W drugim tomie cyklu "Silva
Rerum" autorka przenosi nas w czasy wojny północnej i epidemii dżumy na
Litwie. Na tle tych wydarzeń prezentuje losy kolejnego pokolenia rodziny
Narwojszów - starzejącej się Urszuli Birontowej oraz rodziny jej bratanka -
Jana Izydora. Wydarzenia historyczne w powieści przedstawiono z perspektywy
kobiecych i męskich świadków - średniej szlachty, mieszkańców Wilna i mniejszych dóbr ziemskich. Szczególnie
wyeksponowane zostały postaci kobiece - Urszula Birontowa i Anna Katarzyna,
które w czasie wojny samodzielnie zarządzają majątkiem i dbają o bezpieczeństwo
swoich najbliższych.
Treść książki jest bogata w
liczne retrospekcje, głębokie portrety psychologiczne i skupienie na detalu.
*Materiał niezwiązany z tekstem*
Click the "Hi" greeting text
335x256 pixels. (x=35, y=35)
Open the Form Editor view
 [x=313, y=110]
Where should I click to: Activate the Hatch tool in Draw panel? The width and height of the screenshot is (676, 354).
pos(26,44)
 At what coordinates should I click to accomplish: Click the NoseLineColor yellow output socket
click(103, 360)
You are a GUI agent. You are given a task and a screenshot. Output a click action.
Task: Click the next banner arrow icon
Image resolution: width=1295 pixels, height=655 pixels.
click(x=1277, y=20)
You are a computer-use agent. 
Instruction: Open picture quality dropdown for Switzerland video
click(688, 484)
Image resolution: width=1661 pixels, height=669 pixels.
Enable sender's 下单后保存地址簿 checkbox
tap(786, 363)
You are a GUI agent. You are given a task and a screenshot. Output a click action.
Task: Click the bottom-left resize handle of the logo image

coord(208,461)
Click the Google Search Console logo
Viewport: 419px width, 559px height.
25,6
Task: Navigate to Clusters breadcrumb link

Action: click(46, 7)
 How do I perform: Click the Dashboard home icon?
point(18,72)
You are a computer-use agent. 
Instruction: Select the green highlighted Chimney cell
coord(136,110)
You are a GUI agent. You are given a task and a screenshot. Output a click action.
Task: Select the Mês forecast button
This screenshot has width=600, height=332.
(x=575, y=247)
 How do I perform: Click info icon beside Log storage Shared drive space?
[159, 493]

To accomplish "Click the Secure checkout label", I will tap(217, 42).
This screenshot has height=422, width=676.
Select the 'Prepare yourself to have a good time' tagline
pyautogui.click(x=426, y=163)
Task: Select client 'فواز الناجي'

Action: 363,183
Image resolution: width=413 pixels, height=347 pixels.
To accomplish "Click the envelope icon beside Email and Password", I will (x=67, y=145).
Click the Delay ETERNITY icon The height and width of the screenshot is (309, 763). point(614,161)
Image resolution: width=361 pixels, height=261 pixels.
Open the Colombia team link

Dzięki drobiazgowej pracy nad budową sylwetek bohaterów, poznajemy ich
historię, uczucia, nastroje i rozterki. Autorka stroni od koloryzowania
historii - nie dokonuje apoteozy zwycięzców, społeczeństwa czy poszczególnych
osób. Opisuje najciemniejsze strony życia w mieście ogarniętym zarazą czy
pustkę życia na wsi: "A jednak nie można powiedzieć, że życie w Milkontach
zamarło, ono po prostu było obdarte ze wszystkiego, rozebrane do naga, do
swojej bezwstydnej, przyziemnej, tępej nagości, sprowadzone do zaspokajania
marnych cielesnych potrzeb, do bydlęcego byle
przeżyć".
Brak dialogów i zdania
wielokrotnie złożone mogą się wydawać wyzwaniem czytelniczym. Jednak kontakt z
pięknym słowem, powolny rytm powieści, bogaty opis i praca nad szczegółem sprawia
ogromną przyjemność. Niewątpliwie „Silva rerum” można porównać z wielkimi
narracjami dziewiętnasto- i dwudziestowiecznymi.